Would you output the entries below only from the line containing "Expand the collapsed" through the line containing "Task: Click the FULL WR progress bar", exactly as they stand and with both ends included?

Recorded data
Segment Open

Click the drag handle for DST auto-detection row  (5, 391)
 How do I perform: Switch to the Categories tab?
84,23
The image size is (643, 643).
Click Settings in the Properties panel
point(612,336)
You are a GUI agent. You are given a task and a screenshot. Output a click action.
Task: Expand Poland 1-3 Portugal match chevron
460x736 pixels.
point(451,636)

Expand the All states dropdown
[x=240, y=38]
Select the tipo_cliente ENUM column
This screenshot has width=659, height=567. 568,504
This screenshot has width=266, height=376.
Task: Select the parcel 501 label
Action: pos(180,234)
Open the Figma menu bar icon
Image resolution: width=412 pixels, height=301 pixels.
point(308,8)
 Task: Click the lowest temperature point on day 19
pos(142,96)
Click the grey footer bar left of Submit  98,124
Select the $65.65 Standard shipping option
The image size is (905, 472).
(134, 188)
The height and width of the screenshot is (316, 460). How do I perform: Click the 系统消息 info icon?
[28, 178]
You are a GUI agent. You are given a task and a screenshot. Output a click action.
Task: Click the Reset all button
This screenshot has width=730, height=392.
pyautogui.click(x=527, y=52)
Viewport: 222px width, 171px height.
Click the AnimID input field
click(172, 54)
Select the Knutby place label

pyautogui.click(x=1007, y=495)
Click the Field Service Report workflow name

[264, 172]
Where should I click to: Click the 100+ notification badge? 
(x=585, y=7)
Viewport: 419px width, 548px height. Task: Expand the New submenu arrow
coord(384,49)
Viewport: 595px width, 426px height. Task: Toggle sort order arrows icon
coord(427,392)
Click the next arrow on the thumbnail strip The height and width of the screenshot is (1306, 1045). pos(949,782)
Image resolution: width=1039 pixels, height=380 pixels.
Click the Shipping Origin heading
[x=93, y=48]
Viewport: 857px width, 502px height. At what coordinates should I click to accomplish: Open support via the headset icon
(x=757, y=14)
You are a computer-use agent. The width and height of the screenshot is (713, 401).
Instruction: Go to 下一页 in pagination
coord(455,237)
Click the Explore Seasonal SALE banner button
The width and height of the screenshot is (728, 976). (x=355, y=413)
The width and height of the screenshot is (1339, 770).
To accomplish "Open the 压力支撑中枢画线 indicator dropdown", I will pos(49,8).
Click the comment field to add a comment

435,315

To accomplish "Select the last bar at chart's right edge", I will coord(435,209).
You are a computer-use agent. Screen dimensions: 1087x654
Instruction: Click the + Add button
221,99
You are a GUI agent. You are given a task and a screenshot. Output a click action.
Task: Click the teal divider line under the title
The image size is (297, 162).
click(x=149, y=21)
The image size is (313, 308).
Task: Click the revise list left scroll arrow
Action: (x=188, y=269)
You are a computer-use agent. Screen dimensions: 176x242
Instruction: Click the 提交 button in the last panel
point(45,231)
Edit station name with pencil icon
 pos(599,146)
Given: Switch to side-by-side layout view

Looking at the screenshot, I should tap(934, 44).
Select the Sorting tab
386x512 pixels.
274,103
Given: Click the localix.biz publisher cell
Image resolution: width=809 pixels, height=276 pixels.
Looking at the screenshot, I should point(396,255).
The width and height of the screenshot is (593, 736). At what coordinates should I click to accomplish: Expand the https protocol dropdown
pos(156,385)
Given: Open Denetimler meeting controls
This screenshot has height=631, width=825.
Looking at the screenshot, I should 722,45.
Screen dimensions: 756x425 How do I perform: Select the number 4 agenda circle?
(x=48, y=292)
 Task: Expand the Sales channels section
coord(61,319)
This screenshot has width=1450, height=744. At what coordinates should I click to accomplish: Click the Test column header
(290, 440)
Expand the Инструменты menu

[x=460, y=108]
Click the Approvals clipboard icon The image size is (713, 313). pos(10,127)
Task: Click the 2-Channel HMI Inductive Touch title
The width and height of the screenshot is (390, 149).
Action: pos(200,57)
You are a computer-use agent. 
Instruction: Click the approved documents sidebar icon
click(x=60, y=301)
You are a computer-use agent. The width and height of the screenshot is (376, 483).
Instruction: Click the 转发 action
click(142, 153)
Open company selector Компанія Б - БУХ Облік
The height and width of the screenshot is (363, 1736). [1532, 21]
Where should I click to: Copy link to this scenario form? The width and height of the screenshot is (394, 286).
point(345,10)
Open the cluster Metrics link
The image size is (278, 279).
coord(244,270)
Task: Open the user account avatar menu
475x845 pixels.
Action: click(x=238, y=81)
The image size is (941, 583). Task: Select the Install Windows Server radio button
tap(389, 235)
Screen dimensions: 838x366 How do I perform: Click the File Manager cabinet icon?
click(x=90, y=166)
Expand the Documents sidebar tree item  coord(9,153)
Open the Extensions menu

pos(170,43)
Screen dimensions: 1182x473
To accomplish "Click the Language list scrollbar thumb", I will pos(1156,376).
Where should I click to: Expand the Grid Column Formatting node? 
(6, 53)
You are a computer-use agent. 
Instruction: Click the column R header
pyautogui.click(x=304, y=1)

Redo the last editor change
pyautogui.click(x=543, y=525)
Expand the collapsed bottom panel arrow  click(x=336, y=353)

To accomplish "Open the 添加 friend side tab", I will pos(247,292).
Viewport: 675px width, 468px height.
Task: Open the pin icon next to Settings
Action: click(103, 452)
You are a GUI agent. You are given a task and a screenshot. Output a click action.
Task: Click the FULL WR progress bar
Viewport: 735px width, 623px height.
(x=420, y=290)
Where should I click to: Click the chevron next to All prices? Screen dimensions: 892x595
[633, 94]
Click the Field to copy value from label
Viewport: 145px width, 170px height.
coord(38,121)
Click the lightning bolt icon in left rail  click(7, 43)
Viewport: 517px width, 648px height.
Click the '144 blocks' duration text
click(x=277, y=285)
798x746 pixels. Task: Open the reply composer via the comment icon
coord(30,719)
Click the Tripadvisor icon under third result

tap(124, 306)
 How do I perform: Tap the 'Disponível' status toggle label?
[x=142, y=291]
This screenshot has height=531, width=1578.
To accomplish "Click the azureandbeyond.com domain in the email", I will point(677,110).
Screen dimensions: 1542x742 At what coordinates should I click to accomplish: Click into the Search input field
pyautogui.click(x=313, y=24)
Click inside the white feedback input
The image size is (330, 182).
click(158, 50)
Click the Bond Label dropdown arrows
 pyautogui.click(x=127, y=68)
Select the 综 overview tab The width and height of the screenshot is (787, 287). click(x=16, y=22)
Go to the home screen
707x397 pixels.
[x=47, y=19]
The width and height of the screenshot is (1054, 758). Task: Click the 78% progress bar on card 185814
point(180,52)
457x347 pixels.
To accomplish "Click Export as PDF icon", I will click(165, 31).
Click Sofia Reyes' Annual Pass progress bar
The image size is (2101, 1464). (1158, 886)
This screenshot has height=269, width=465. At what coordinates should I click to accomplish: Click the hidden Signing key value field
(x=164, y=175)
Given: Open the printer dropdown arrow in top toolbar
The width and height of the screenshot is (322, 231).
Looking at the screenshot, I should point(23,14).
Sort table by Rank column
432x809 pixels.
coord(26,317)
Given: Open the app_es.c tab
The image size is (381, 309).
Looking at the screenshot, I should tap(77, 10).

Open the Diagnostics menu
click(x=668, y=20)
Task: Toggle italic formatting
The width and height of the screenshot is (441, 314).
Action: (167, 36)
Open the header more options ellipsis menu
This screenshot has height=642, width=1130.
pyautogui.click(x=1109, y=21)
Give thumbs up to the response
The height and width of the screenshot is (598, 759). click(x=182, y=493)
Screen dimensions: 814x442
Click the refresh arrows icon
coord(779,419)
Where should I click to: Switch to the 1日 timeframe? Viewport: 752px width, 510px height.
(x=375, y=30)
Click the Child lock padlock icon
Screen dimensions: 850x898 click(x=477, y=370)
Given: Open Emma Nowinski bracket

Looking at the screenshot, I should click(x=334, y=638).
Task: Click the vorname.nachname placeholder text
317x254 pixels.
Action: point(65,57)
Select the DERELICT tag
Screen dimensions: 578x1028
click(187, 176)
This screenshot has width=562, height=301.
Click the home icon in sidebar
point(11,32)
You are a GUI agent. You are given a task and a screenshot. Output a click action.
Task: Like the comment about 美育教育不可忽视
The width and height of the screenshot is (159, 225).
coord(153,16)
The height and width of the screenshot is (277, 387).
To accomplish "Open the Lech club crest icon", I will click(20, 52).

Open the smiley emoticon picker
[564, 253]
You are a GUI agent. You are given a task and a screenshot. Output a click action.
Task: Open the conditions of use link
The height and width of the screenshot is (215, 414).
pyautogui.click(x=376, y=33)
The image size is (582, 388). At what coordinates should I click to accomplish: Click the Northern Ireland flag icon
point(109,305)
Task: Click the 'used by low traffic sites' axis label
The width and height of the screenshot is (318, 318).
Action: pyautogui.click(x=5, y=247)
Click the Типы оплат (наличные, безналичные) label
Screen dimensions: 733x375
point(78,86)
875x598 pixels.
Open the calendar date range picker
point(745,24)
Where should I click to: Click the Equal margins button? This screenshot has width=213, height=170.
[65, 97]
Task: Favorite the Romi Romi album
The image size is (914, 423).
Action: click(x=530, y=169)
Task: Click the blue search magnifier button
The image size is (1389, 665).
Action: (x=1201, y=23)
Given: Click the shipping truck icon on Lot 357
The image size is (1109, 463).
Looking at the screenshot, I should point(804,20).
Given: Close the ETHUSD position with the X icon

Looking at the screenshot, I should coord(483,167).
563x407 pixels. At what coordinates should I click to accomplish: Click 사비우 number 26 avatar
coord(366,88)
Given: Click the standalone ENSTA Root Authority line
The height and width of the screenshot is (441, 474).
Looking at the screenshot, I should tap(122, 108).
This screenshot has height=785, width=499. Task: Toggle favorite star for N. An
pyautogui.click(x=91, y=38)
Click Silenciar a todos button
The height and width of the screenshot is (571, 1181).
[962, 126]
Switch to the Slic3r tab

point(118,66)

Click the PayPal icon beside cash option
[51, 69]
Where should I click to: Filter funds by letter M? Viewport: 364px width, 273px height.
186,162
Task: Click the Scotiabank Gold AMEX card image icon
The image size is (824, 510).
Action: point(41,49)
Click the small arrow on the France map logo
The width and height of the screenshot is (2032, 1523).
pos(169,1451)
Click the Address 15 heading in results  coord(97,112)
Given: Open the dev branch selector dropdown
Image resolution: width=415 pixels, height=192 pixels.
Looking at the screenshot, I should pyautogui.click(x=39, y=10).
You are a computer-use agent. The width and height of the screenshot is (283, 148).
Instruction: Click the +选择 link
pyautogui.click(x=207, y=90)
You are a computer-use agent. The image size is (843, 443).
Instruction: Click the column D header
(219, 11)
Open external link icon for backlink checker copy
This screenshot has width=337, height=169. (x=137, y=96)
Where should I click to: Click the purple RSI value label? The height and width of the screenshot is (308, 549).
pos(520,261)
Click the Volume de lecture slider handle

Segment Closed

**Output below**
Expand the collapsed bottom panel arrow  click(x=336, y=353)

To accomplish "Open the 添加 friend side tab", I will pos(247,292).
Viewport: 675px width, 468px height.
Task: Open the pin icon next to Settings
Action: click(103, 452)
You are a GUI agent. You are given a task and a screenshot. Output a click action.
Task: Click the FULL WR progress bar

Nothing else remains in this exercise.